Rumah itu bersih dan luas. dan juga terasa cukup sunyi dan tenang.
Reynand dan Kirana diam-diam melepas sepatu mereka dan memasuki ruang tamu. Mereka berdua belum berbicara satu sama lain sampai mereka sampai di rumah.
Selama dua tahun menikah, mereka tidak pernah berbicara satu sama lain. Keduanya selalu diam, kecuali saat pergi ke pesta atau pertemuan yang banyak menarik perhatian, atau saat mereka berbagi informasi formal yang harus mereka ketahui sebagai pasangan.
Seolah familiar dengan keheningan rumah, begitu dia memasuki rumah, Kirana dengan diam berjalan menuju kamar.
Kemudian, sebuah suara berat terdengar dari belakang.
"Jangan pedulikan apa yang Mama katakan."
Kirana berbalik dan menatap Reynand yang sedang melepas jas hitamnya, dia berhenti di depan ruang ganti dan berkata.
“Mama memang orang yang cerewet. Jadi, dengarkan saja dengan telinga kiri dan keluarkan lewat telinga kanan.”
"......."
Bagaimana bisa mendengarkan dengan telinga kiri dan keluarkan lewat telinga kanan? Melihatnya mengatakan hal-hal mustahil dengan begitu mudahnya.

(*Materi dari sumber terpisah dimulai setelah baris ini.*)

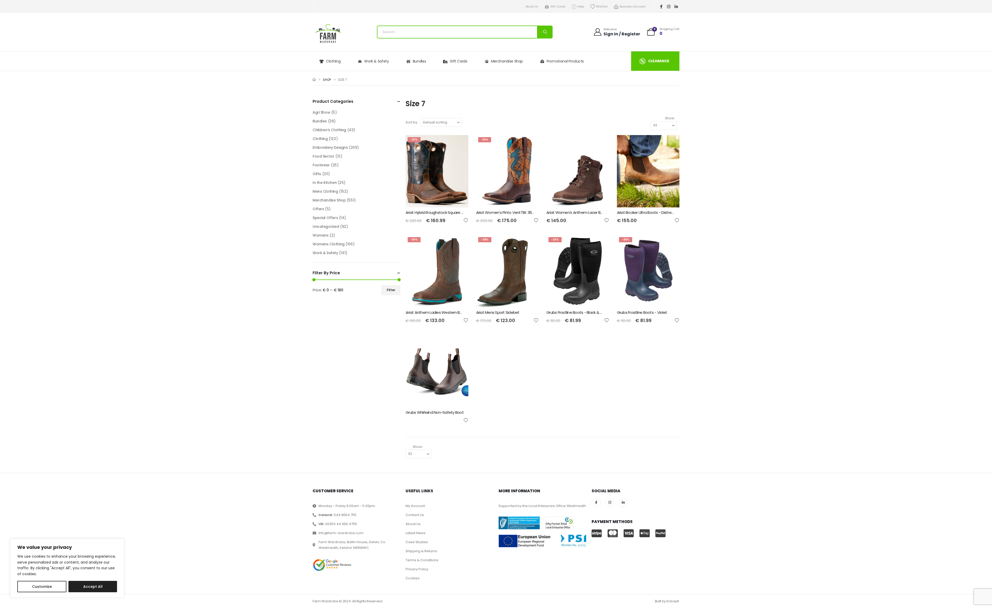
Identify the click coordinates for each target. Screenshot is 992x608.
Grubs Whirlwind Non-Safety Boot (435, 412)
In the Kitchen (325, 182)
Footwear (321, 165)
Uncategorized (326, 226)
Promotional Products (565, 61)
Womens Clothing (329, 244)
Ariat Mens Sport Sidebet (498, 312)
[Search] (544, 32)
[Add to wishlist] (466, 220)
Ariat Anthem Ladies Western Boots (437, 312)
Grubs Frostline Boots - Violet (642, 312)
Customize (42, 586)
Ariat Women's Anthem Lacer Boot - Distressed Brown (593, 212)
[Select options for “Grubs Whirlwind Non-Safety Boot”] (459, 343)
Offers (318, 209)
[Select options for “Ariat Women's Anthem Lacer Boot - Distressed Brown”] (600, 143)
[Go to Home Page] (314, 79)
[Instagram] (669, 6)
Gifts (317, 173)
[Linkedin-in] (676, 6)
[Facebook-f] (661, 6)
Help (581, 6)
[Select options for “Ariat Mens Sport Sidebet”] (530, 243)
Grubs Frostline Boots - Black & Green (578, 312)
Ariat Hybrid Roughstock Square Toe (437, 212)
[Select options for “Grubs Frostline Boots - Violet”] (671, 243)
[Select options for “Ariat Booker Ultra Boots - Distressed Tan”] (671, 143)
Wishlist (602, 6)
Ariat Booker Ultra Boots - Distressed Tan (652, 212)
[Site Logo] (328, 33)
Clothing (333, 61)
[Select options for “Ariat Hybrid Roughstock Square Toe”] (459, 143)
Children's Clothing (329, 129)
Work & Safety (376, 61)
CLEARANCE (658, 61)
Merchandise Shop (507, 61)
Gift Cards (557, 6)
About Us (531, 6)
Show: (670, 118)
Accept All (93, 586)
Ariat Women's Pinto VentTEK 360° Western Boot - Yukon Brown (531, 212)
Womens (320, 235)
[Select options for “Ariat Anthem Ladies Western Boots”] (459, 243)
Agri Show (321, 112)
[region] (67, 568)
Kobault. (673, 601)
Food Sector (323, 156)
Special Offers (325, 217)
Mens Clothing (325, 191)
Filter (391, 290)
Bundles (419, 61)
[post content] (437, 171)
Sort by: (412, 122)
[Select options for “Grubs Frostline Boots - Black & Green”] (600, 243)
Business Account (633, 6)
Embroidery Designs (330, 147)
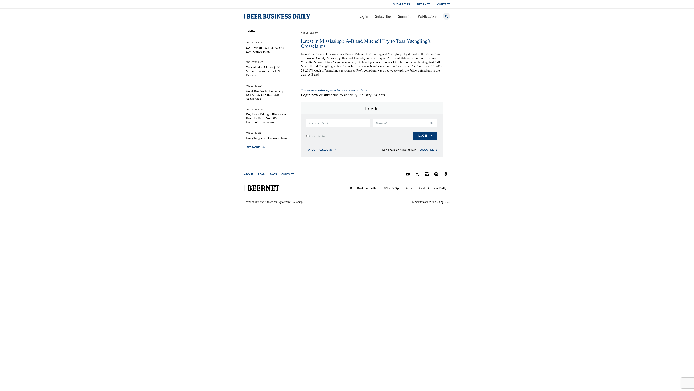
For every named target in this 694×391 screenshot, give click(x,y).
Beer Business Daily (363, 188)
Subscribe (383, 16)
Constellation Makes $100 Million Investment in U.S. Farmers (263, 71)
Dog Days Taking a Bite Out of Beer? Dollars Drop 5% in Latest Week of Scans (266, 118)
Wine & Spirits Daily (398, 188)
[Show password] (431, 123)
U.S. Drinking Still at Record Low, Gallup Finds (265, 49)
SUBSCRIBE (427, 149)
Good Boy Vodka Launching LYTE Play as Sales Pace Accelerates (264, 95)
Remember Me (317, 136)
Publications (427, 16)
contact (443, 4)
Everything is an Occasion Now (266, 138)
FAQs (273, 174)
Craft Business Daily (432, 188)
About (248, 174)
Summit (404, 16)
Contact (287, 174)
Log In (423, 135)
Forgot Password (319, 149)
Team (261, 174)
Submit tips (401, 4)
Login (363, 16)
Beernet (423, 4)
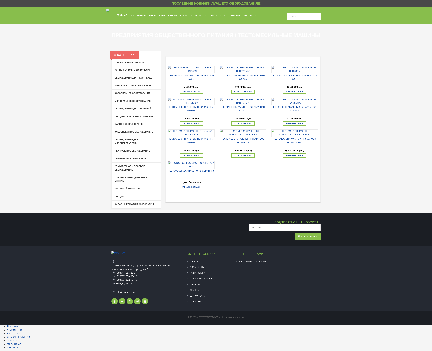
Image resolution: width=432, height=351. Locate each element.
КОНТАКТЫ (195, 301)
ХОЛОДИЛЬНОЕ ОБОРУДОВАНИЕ (132, 93)
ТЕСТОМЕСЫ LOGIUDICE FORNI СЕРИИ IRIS (191, 171)
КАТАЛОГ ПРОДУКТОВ (200, 278)
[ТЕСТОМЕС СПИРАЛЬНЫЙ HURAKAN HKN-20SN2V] (243, 69)
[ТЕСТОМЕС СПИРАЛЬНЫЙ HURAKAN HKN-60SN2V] (191, 133)
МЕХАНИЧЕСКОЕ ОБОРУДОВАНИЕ (133, 85)
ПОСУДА (119, 196)
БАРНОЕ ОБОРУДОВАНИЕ (129, 124)
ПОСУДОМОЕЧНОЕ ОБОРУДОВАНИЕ (134, 116)
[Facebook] (114, 301)
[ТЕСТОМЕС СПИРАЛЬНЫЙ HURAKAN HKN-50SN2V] (295, 101)
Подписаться (309, 236)
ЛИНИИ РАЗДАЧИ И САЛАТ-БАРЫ (133, 70)
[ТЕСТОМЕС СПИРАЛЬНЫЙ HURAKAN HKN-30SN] (295, 69)
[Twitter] (122, 301)
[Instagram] (130, 301)
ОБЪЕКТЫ (194, 289)
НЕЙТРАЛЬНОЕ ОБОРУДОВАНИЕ (132, 151)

Kirana kehilangan kata-kata untuk sesaat.
"Aku harus segera pergi ke rumah sakit. Seperti yang dikatakan Mama, mungkin ada masalah di tubuhku."
Reynand memandangnya sebentar, lalu melonggarkan dasinya dan berkata.
"Jika ini pemeriksaan menyeluruh, saya setuju."
"......."
"Kamu kehilangan terlalu banyak berat badan akhir-akhir ini. Luangkan waktu dan pergi ke rumah sakit".
"...... Baiklah."
Tatapan Kirana beralih ke tangan Reynand yang sedang membuka kancing bajunya. Saat bagian atas tubuhnya yang kekar terlihat melalui kemeja yang tidak diikat kancing satu demi satu, Kirana menahan nafas tanpa sadar.
Merasakan ujung telinganya semakin panas, dia segera memalingkan muka dan berkata.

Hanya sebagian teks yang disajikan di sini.